▶ **Your instructions**: Count the lines of the records below that contain the string "labeled", matching case exactly, and reply with the number alone.

Entries for finding words and elements
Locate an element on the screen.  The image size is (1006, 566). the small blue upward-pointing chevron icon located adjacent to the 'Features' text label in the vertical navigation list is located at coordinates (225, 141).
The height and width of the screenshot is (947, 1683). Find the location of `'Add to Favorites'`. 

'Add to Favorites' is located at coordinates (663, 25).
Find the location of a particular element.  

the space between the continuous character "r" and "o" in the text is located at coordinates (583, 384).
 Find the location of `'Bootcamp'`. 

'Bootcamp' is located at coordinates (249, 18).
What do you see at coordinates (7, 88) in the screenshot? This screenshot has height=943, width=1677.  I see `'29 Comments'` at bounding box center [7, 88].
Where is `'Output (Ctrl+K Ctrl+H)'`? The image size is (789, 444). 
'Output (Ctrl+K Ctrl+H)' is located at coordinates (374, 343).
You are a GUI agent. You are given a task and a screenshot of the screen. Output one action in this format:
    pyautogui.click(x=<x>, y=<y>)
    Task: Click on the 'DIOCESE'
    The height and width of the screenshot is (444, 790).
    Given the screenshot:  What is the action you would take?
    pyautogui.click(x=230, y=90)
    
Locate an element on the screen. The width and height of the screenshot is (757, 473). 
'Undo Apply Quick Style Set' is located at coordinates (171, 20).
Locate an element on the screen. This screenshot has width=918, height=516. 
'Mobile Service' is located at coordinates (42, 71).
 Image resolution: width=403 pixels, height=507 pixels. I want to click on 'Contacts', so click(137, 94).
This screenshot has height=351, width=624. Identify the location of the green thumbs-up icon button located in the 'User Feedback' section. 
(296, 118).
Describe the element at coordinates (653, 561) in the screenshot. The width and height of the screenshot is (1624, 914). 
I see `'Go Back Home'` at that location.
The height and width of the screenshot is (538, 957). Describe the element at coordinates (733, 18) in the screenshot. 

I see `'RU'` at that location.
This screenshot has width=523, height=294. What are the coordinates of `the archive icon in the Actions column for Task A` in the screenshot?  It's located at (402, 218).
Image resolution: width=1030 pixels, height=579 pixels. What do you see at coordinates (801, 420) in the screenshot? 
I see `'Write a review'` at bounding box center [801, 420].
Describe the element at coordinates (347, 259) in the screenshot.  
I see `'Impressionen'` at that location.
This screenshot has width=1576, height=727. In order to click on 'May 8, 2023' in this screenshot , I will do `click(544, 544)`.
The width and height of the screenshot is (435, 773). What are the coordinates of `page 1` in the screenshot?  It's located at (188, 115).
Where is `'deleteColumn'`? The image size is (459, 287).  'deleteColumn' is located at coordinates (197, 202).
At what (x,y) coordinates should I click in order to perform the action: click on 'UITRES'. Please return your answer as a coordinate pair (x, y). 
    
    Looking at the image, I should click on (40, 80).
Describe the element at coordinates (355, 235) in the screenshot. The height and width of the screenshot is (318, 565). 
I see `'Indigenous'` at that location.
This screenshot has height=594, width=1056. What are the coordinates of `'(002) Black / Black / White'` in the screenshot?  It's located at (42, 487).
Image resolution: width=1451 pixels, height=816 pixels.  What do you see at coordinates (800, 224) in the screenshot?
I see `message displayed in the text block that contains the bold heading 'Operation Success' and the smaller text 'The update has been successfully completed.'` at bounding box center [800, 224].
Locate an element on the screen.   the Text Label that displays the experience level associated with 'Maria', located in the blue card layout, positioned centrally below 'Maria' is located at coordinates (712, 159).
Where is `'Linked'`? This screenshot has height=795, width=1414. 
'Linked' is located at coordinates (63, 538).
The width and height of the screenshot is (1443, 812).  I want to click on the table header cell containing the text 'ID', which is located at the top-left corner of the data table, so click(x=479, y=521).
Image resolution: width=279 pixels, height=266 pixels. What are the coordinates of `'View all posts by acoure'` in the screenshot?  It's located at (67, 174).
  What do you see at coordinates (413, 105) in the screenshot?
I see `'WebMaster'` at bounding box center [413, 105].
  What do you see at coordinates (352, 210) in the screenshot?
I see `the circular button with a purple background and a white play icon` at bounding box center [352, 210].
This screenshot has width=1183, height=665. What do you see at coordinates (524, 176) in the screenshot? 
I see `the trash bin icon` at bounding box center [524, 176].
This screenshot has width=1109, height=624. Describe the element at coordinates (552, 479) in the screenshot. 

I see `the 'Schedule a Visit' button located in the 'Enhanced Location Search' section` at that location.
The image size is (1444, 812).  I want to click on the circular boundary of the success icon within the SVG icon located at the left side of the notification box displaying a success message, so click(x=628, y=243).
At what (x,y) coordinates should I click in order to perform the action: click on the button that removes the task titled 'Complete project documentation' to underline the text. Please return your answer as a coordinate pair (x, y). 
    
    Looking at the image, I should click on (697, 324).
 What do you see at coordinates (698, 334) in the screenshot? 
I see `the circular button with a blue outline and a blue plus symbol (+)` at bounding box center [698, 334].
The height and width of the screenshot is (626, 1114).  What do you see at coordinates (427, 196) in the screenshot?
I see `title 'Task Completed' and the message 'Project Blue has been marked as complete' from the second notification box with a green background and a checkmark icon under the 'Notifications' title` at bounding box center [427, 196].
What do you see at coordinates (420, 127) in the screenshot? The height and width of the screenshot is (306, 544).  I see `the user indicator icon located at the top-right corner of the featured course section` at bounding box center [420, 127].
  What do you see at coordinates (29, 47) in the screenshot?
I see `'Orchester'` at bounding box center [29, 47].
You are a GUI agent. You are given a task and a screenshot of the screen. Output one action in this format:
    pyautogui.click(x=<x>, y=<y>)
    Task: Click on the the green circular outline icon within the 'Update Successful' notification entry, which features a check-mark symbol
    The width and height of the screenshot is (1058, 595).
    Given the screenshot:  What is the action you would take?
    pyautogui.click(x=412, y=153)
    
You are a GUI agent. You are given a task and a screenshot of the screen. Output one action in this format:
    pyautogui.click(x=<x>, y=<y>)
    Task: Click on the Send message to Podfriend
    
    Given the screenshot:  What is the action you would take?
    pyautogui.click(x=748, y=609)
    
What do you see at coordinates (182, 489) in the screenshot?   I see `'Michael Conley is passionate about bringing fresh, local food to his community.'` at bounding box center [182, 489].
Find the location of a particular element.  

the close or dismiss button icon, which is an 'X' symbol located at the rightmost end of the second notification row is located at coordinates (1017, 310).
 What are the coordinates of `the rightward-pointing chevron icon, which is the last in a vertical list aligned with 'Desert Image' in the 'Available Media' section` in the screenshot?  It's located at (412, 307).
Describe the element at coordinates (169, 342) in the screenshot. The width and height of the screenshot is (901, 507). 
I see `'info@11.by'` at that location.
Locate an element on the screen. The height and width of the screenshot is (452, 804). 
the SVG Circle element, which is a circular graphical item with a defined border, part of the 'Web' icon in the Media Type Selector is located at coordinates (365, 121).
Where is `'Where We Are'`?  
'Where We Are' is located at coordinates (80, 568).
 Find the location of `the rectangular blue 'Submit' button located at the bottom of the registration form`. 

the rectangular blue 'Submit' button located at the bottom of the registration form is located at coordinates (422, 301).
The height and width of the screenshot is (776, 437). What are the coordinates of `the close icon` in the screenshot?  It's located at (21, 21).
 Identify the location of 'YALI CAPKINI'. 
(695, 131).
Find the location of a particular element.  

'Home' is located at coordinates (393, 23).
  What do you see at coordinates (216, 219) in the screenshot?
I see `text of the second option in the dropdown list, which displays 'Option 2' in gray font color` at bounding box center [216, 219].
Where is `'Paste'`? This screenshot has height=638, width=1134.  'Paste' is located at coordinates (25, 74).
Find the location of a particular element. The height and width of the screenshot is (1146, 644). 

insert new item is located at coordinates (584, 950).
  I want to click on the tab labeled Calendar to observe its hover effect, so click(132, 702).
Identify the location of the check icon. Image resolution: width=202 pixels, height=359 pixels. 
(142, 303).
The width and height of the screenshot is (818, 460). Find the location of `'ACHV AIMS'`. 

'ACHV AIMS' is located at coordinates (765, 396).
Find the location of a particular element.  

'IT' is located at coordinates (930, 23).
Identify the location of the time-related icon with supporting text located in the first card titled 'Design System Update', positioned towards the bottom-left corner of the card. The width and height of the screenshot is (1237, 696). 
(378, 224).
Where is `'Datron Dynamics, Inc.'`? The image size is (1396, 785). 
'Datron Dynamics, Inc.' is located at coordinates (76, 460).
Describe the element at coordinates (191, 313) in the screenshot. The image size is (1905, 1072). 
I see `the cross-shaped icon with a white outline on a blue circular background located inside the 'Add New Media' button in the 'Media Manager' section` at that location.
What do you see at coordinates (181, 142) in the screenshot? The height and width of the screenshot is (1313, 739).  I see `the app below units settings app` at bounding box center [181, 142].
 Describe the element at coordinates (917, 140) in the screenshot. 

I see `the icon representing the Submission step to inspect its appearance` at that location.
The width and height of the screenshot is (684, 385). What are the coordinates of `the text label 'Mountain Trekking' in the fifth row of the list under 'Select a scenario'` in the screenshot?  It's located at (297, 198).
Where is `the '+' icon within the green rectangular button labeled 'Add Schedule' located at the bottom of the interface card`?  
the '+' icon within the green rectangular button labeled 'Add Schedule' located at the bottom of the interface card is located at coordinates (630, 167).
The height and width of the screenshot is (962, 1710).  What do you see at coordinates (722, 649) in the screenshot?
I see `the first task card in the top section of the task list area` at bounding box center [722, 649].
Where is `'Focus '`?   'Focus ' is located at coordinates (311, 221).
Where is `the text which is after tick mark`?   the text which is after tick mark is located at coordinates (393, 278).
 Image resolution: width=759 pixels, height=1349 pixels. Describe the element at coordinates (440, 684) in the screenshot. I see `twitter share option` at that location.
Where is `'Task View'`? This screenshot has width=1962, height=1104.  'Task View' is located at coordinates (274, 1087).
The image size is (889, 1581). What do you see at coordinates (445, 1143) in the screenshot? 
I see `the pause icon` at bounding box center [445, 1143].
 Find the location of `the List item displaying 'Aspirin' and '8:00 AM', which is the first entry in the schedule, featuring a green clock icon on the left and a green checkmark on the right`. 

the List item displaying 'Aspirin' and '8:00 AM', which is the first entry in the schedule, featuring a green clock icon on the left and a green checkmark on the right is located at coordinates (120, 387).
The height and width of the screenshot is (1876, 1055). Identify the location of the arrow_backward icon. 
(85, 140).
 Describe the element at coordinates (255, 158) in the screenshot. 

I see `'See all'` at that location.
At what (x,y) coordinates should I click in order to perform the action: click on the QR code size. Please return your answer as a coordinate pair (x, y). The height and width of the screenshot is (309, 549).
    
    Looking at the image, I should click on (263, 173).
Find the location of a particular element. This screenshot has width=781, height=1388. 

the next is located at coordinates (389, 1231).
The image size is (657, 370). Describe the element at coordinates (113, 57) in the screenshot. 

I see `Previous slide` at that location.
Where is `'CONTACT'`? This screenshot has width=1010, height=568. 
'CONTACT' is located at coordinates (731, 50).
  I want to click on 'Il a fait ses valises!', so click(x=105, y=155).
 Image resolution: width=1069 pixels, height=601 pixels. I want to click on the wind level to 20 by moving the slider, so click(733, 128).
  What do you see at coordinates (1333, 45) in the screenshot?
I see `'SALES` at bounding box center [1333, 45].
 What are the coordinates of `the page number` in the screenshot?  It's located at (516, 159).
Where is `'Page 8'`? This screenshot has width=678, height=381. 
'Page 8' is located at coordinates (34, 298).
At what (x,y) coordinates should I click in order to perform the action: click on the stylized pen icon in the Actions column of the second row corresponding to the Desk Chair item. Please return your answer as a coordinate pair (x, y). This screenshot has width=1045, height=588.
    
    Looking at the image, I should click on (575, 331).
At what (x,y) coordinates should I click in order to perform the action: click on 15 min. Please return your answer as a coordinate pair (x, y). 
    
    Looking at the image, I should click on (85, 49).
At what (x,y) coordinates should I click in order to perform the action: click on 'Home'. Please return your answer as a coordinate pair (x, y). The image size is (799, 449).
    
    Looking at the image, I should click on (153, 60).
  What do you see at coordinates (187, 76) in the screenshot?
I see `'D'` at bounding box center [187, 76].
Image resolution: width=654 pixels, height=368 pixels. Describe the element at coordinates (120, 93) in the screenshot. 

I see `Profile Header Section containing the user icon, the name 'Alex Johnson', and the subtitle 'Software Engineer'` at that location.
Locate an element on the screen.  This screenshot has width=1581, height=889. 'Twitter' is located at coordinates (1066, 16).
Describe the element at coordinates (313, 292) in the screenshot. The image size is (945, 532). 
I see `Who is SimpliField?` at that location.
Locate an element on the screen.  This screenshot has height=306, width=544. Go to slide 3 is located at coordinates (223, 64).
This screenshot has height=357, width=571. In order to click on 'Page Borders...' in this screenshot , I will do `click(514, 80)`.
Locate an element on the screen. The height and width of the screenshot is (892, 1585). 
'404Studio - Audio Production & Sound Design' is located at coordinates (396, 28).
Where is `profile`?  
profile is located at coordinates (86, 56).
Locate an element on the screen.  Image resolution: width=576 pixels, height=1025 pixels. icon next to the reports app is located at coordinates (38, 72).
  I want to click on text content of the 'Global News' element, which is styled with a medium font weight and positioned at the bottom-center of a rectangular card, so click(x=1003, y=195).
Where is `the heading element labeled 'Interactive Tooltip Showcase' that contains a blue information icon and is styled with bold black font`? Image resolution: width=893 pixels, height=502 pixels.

▶ **Exercise response**: 4